I didn’t push the boundaries, at least not directly. I knew there were certain things I could ask for and get, and I knew when to stop asking. I also knew that a time would come when it would be safe to start asking again, at which point I’d be able to acquire something new that would make me feel good for a bit.
Though this cycle of consumerism felt comforting at the time, it was anything but.
I had zero understanding of how damaging the process of self-soothing through stuff could be, or that it would manifest into something so destructive in my 20s and 30s. But at the time it was a huge contributor to me being able to experience the blips of faux-happiness I craved, so I was all in on keeping it going.
As gag-reflex inducing as it is to admit, the same cycle has played out in recent years. Want something, get it; want more, get it. And I’m officially over it.
This Christmas, I’m pulling the plug on wanting and focusing on what I need.
Right off the bat, I think of my shoulders. They could use a break from straps being dug into them after 10 minutes of wearing a bra which, if it could speak would say, “Your boobs are shaped wrong. Let me try to fix them while simultaneously constricting your breathing, Mmmm K?”
That said, a new bra would be really nice. But “Would be nice” sounds like a want, not a need. Hmmm.

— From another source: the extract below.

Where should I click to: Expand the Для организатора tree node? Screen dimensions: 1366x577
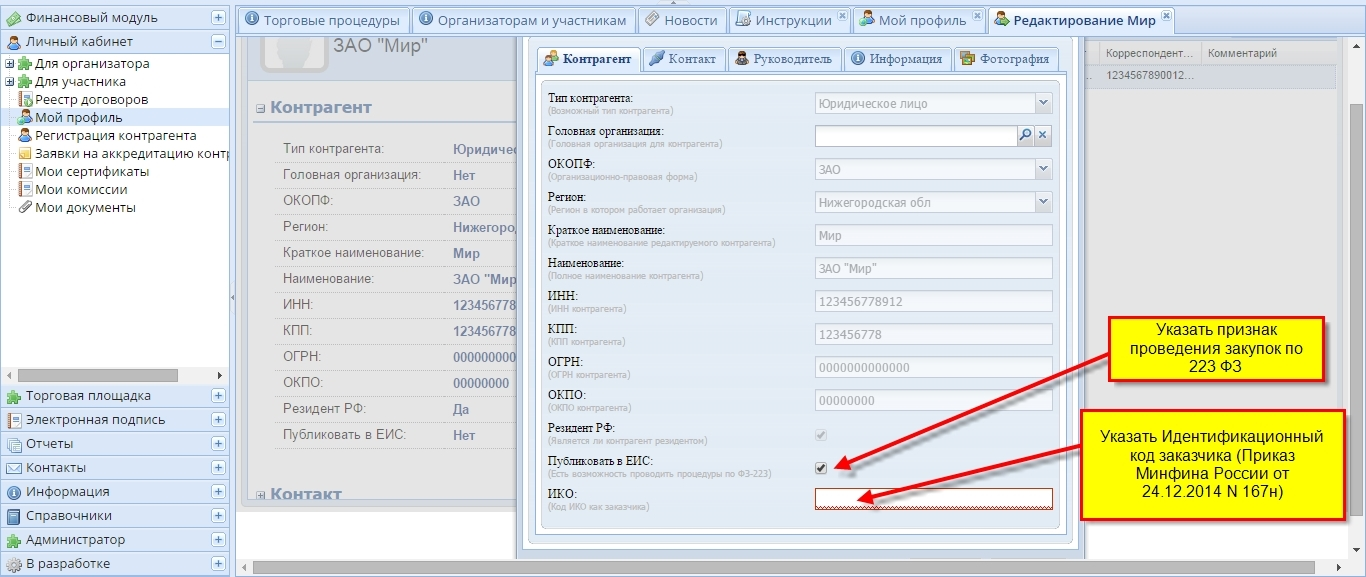pos(10,64)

But if I consider that me being well, both mentally and physically, isn’t a want, it’s a need, then the acquirement of something that doesn’t attempt to shove my boobs up to my chin and make me feel like I’m in the midst of cardiac arrest when I wear it definitely errs on the side of need.
All that said, my Christmas list is going to be minimal this year. I’m not going to get frenzied trying to populate a list of unrequired items, and I won’t drain myself by allowing the part of me that’s a work in progress to manipulate me into thinking or doing otherwise.
Incessantly wanting things is exhausting. Life is much more pleasant when we let go of trying to constantly acquire stuff we don’t need.
Maybe you can relate. Maybe you’re prone to spending a lot of time scrolling on your phone this time of year, wondering what to tell your partner to get you, and you can’t help but acknowledge how frantic, overwhelmed, and uncomfortable you feel when you do.
Maybe you notice your kids doing the same thing. Maybe their cell-phone-stoned faces from excessive website scrolling disturb you. And maybe you realize that whatever overpriced item they’re jacked up about getting is going to end up in a landfill or thrift store in 1–6 months, which makes you want to throw up your grande peppermint mocha.
Maybe you’re feeling what I now feel about the process of wanting during the Christmas season: “This is gross. Time to get serious about stopping the cycle of greed I’m contributing to.”
If that’s the case, let’s both commit to adding the following item to the top of our lists. It doesn’t cost a thing or require shipping, which if you’re in Canada is a really good thing because we are dealing with the aftermath of one hell of a postal strike:
“Be grateful for what you have.”
Less wanting = lighter. Lighter is good.